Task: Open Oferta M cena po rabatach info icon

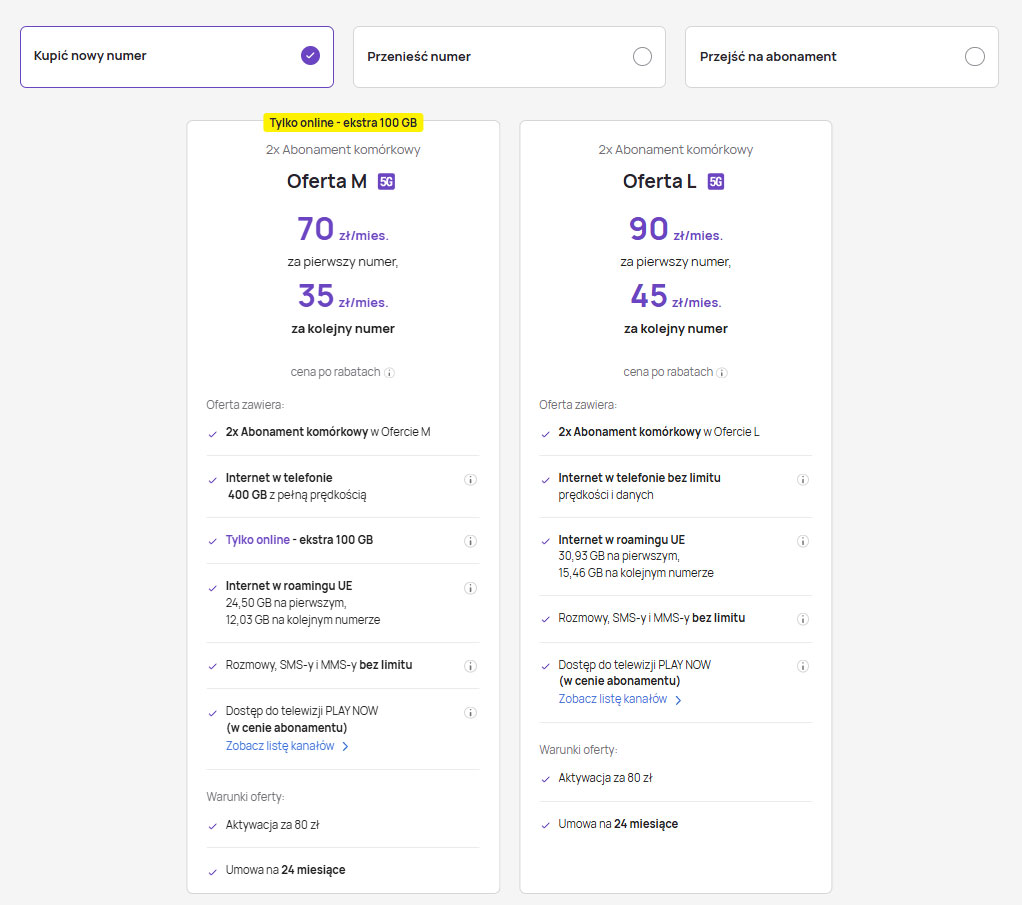Action: (389, 373)
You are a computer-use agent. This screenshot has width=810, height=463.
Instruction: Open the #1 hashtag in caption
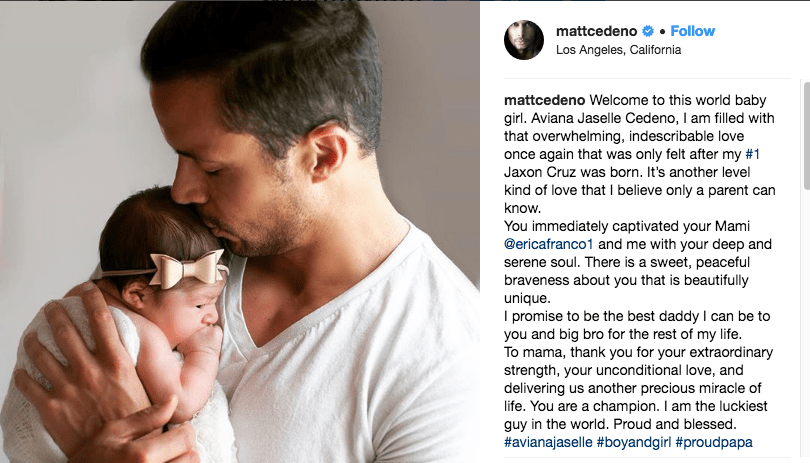tap(752, 154)
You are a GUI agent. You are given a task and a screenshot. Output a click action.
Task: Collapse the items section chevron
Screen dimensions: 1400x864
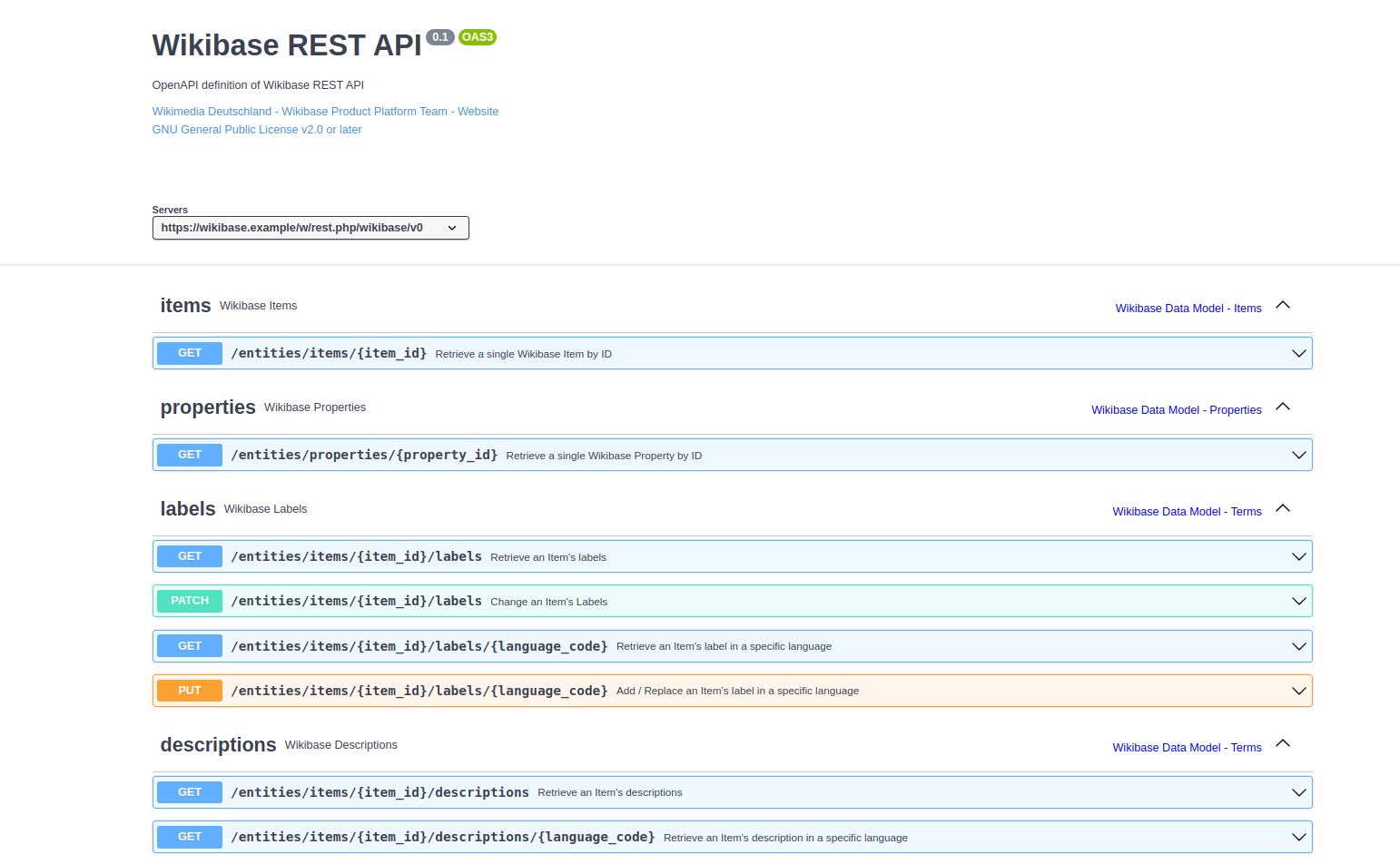coord(1282,306)
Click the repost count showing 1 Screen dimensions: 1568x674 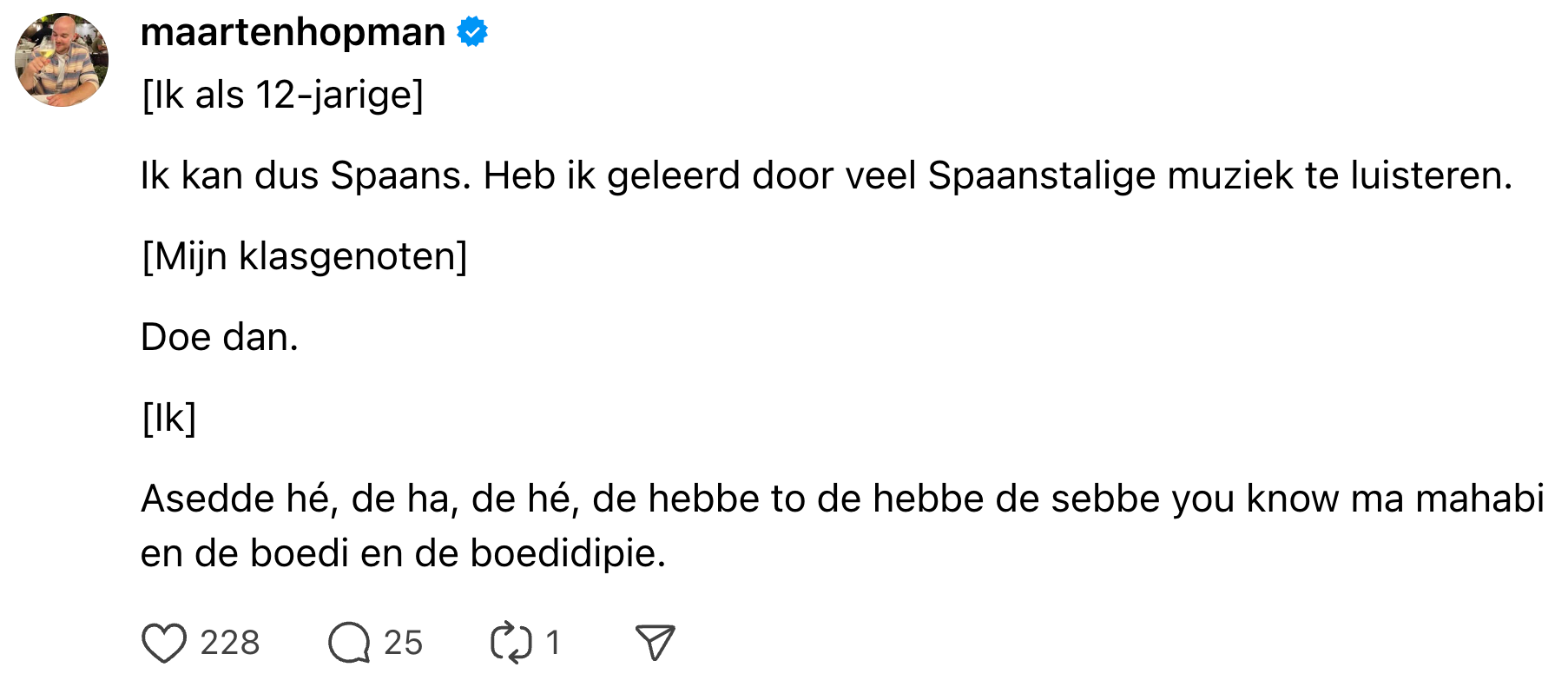click(552, 644)
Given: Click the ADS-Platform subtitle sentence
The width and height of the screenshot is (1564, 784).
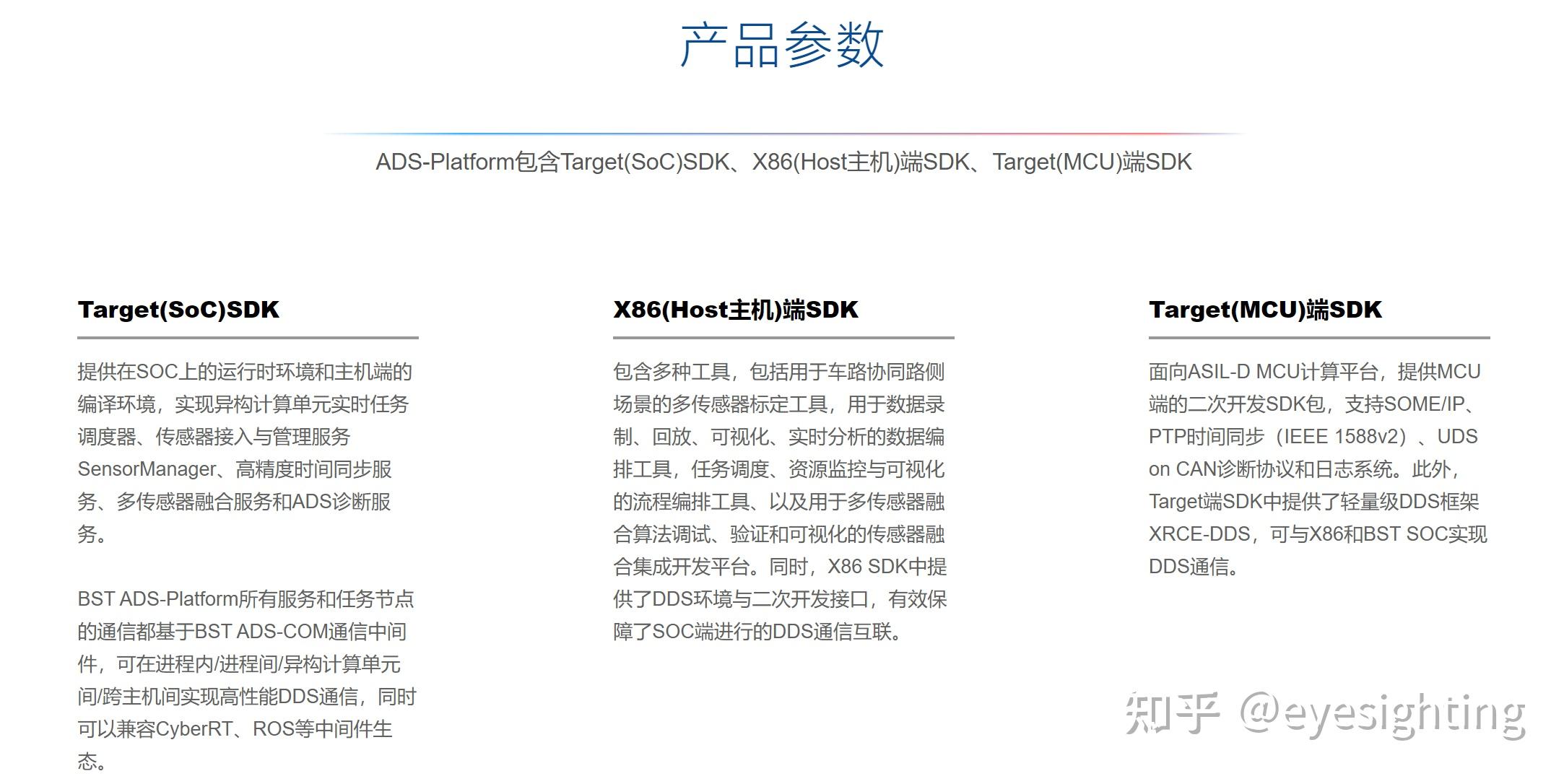Looking at the screenshot, I should (x=783, y=162).
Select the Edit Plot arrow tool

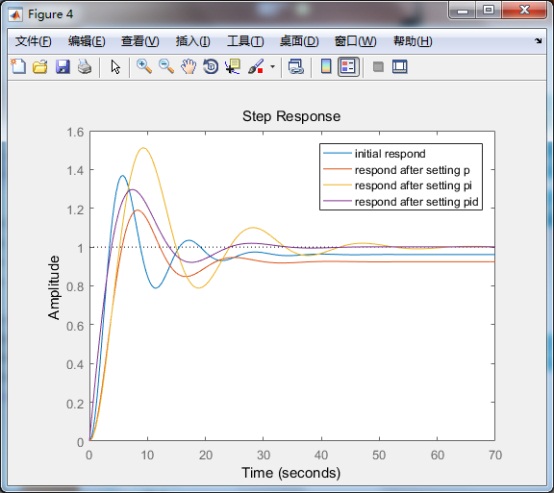point(115,67)
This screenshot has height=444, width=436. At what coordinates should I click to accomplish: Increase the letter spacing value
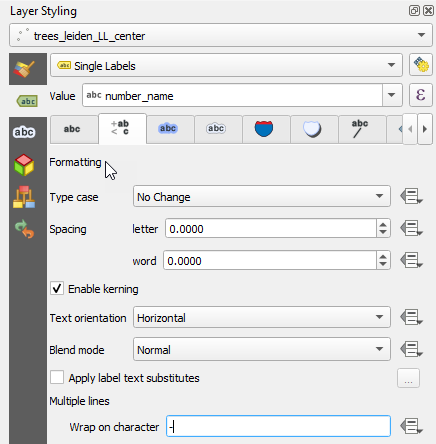coord(383,224)
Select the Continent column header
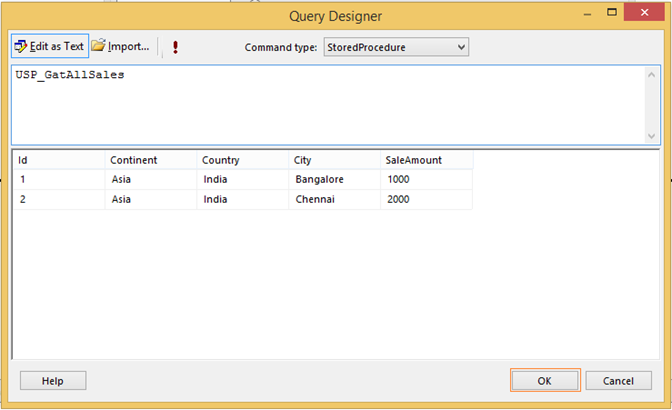 click(150, 160)
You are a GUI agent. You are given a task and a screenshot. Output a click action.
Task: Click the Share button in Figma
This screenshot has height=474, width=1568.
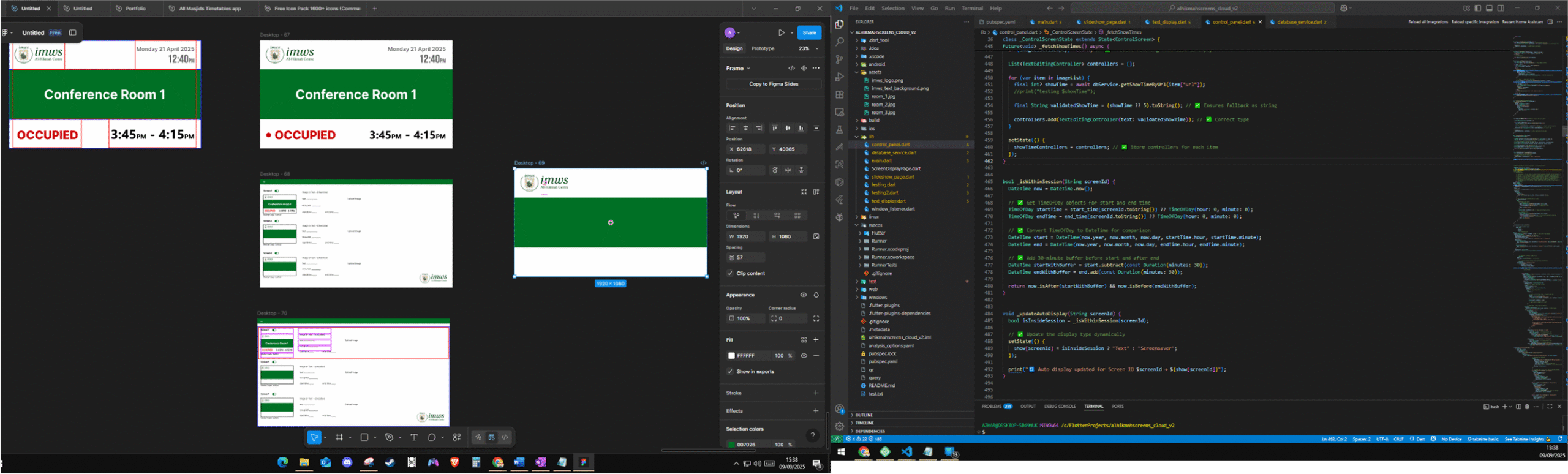(809, 33)
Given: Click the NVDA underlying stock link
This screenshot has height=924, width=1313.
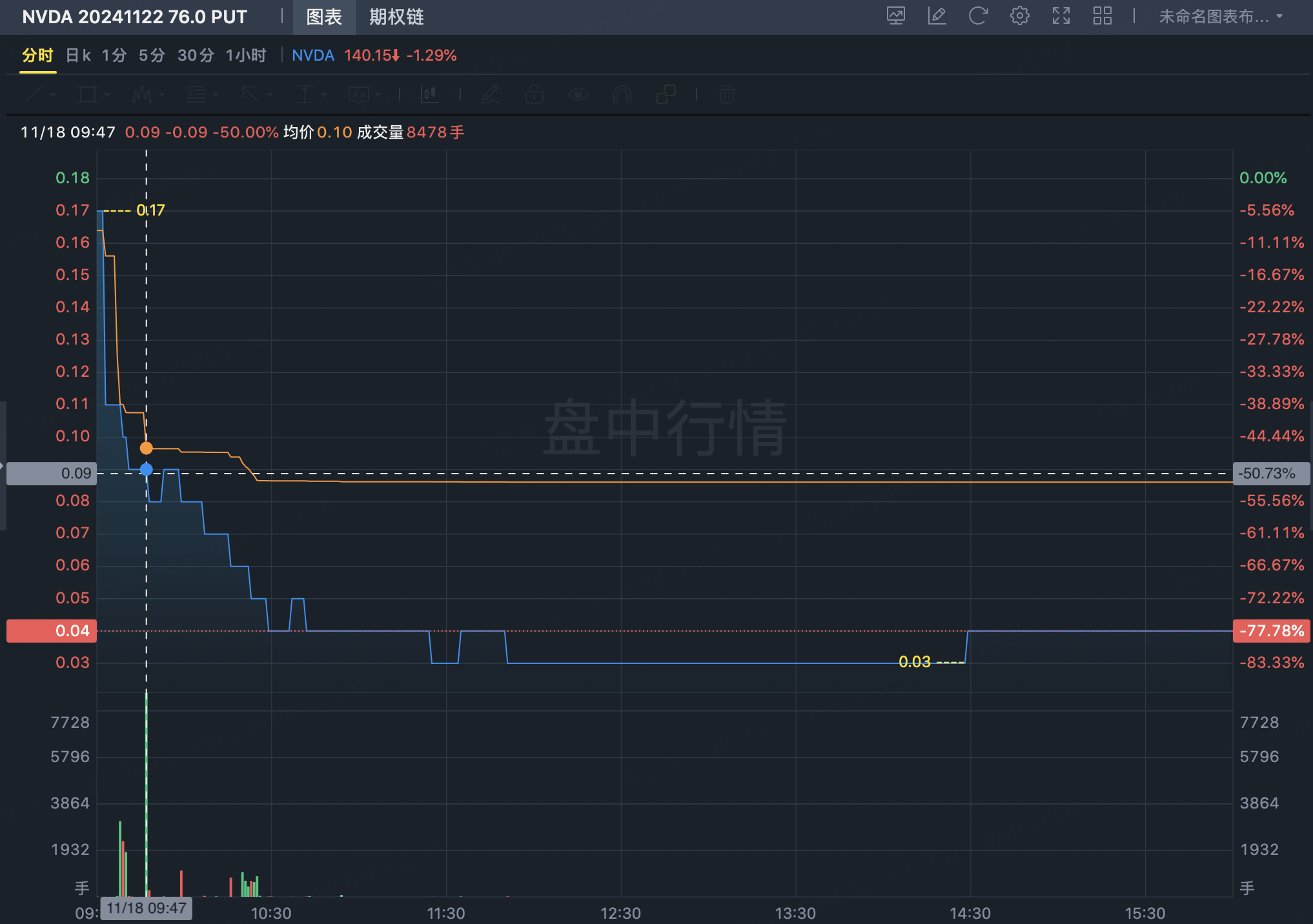Looking at the screenshot, I should pyautogui.click(x=312, y=55).
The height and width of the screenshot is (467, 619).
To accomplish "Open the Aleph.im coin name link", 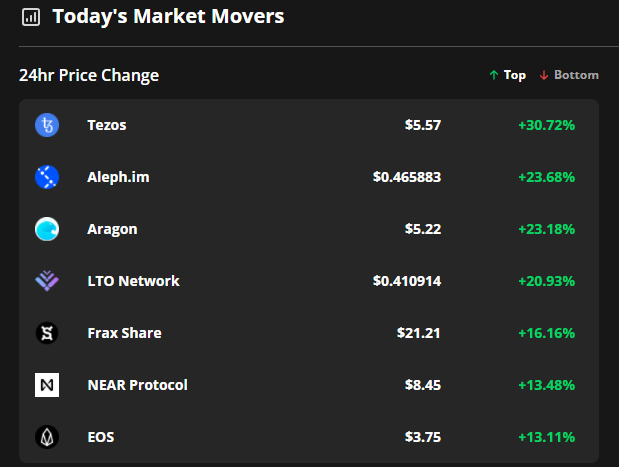I will (x=118, y=177).
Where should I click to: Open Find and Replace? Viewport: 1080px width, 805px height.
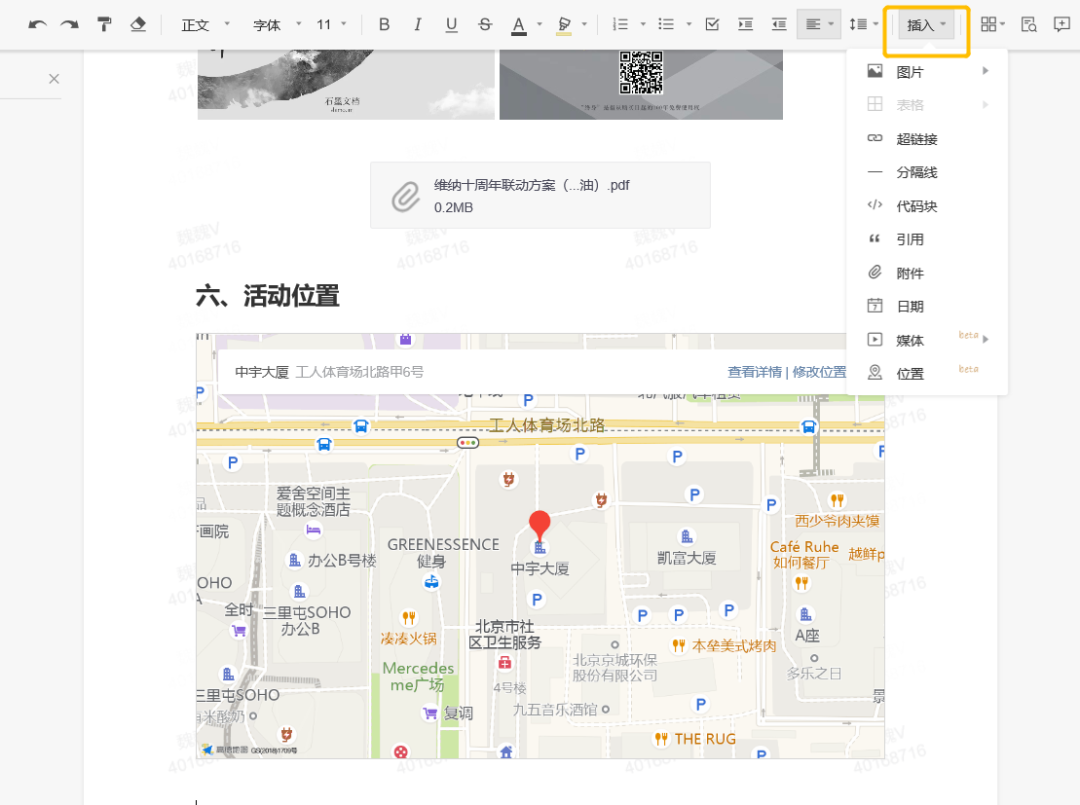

= = = = =

### What is being asked
Copy out the material from its first line up to and including the line containing "tap(752, 154)". Leave the pictures out.

### Problem solution
Task: Open Oferta M cena po rabatach info icon

Action: (389, 373)
You are a computer-use agent. This screenshot has width=810, height=463.
Instruction: Open the #1 hashtag in caption
tap(752, 154)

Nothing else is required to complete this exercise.